* Job item *
Reproduce only the lines starting with the line containing "This screenshot has" and going on through the line containing "The height and", substituting "Export File Type" for "Import File Type" and leaving everything else unchanged.
#### Material provided ####
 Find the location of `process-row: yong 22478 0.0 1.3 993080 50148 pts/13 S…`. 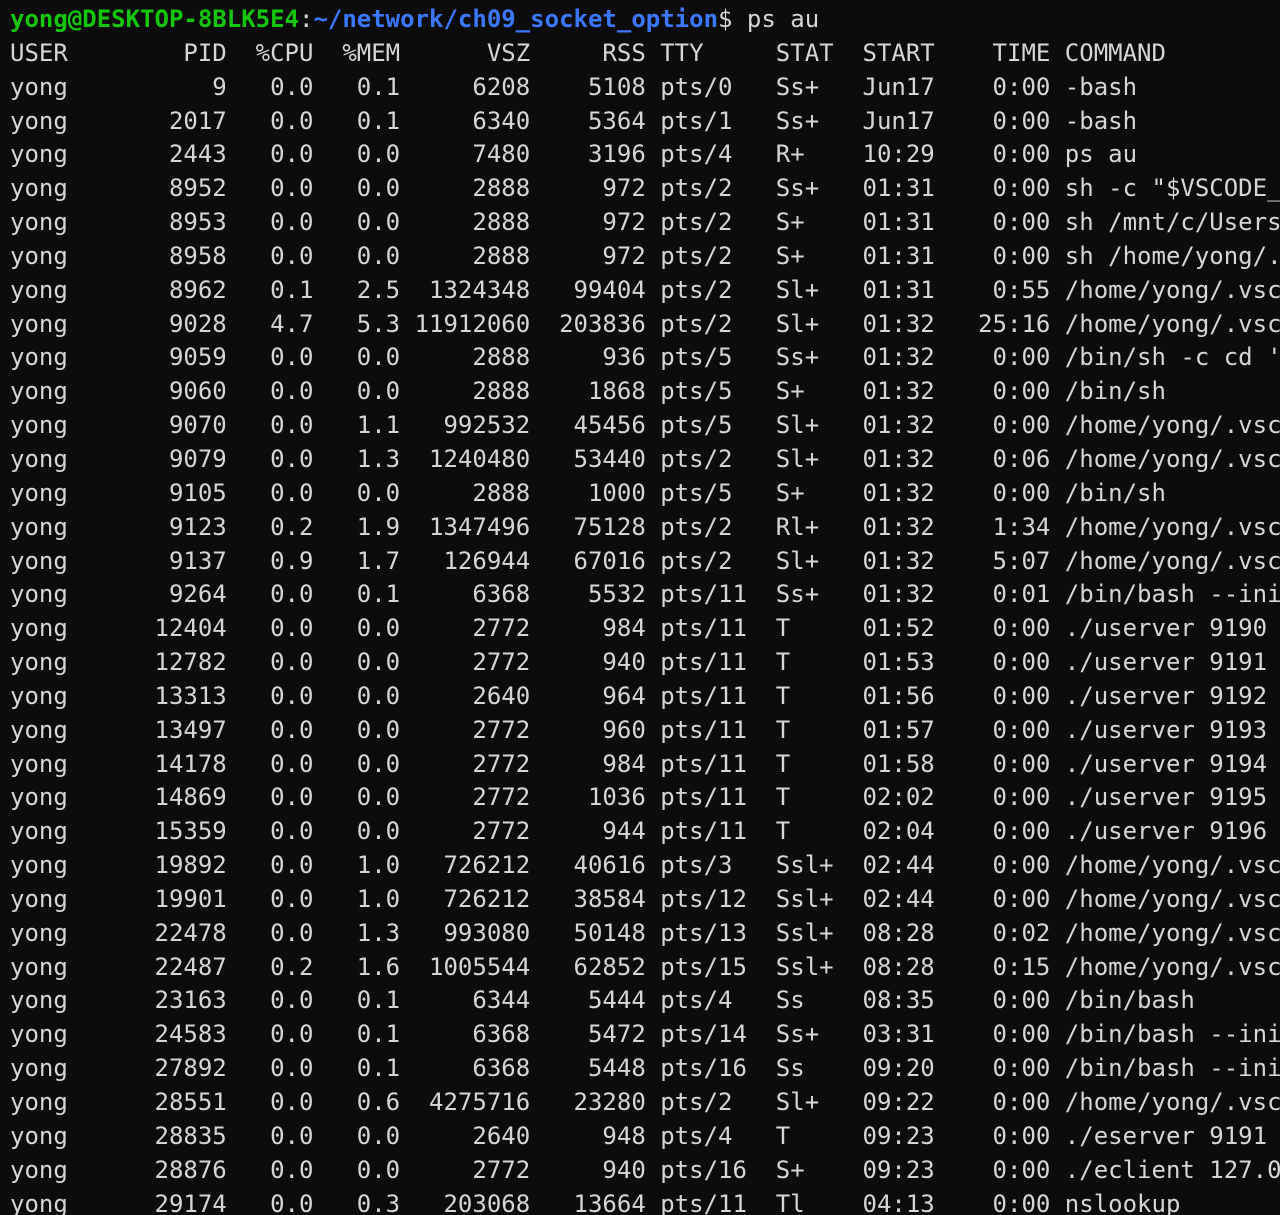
####
#### Material provided ####
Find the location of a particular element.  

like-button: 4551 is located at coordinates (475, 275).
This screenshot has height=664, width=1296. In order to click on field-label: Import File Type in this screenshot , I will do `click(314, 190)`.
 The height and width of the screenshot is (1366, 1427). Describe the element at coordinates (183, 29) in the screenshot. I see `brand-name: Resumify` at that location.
####
* Task solution *
This screenshot has height=664, width=1296. In order to click on field-label: Export File Type in this screenshot , I will do `click(314, 190)`.
 The height and width of the screenshot is (1366, 1427). Describe the element at coordinates (183, 29) in the screenshot. I see `brand-name: Resumify` at that location.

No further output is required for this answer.